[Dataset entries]
- Opening Delimiter -

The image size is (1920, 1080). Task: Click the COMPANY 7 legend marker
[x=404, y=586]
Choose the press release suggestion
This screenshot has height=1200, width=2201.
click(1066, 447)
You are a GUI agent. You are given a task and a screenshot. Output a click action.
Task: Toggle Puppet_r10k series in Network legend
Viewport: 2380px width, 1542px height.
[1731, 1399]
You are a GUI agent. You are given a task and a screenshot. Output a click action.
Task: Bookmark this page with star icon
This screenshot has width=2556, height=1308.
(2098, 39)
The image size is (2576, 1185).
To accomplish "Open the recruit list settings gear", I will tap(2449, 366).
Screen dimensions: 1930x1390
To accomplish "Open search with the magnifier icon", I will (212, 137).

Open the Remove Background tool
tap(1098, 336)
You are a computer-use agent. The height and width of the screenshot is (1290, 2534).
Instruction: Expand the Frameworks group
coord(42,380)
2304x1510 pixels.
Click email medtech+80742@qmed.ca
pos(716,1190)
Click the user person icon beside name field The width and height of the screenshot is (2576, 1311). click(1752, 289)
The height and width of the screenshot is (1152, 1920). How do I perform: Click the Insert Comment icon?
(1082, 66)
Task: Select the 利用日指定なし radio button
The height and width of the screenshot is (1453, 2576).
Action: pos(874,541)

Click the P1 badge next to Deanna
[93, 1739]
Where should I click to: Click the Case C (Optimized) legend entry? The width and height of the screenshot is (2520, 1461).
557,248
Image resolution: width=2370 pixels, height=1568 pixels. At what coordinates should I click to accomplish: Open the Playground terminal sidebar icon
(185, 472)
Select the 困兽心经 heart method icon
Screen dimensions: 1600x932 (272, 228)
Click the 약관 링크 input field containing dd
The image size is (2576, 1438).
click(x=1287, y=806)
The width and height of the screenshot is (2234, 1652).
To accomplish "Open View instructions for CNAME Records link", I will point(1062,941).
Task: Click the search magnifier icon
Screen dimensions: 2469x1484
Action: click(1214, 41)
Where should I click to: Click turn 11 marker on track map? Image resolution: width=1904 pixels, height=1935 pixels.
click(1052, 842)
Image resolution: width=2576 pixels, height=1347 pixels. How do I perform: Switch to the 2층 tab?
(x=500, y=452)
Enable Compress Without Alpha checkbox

- Closing Delimiter -

**Task to carry out**
From the line with "Task: Select the 利用日指定なし radio button" to the final line of the data above, please reproduce every line exactly and add nothing.

**Answer box**
Task: Select the 利用日指定なし radio button
The height and width of the screenshot is (1453, 2576).
Action: pos(874,541)

Click the P1 badge next to Deanna
[93, 1739]
Where should I click to: Click the Case C (Optimized) legend entry? The width and height of the screenshot is (2520, 1461).
557,248
Image resolution: width=2370 pixels, height=1568 pixels. At what coordinates should I click to accomplish: Open the Playground terminal sidebar icon
(185, 472)
Select the 困兽心经 heart method icon
Screen dimensions: 1600x932 (272, 228)
Click the 약관 링크 input field containing dd
The image size is (2576, 1438).
click(x=1287, y=806)
The width and height of the screenshot is (2234, 1652).
To accomplish "Open View instructions for CNAME Records link", I will point(1062,941).
Task: Click the search magnifier icon
Screen dimensions: 2469x1484
Action: click(1214, 41)
Where should I click to: Click turn 11 marker on track map? Image resolution: width=1904 pixels, height=1935 pixels.
click(1052, 842)
Image resolution: width=2576 pixels, height=1347 pixels. How do I perform: Switch to the 2층 tab?
(x=500, y=452)
Enable Compress Without Alpha checkbox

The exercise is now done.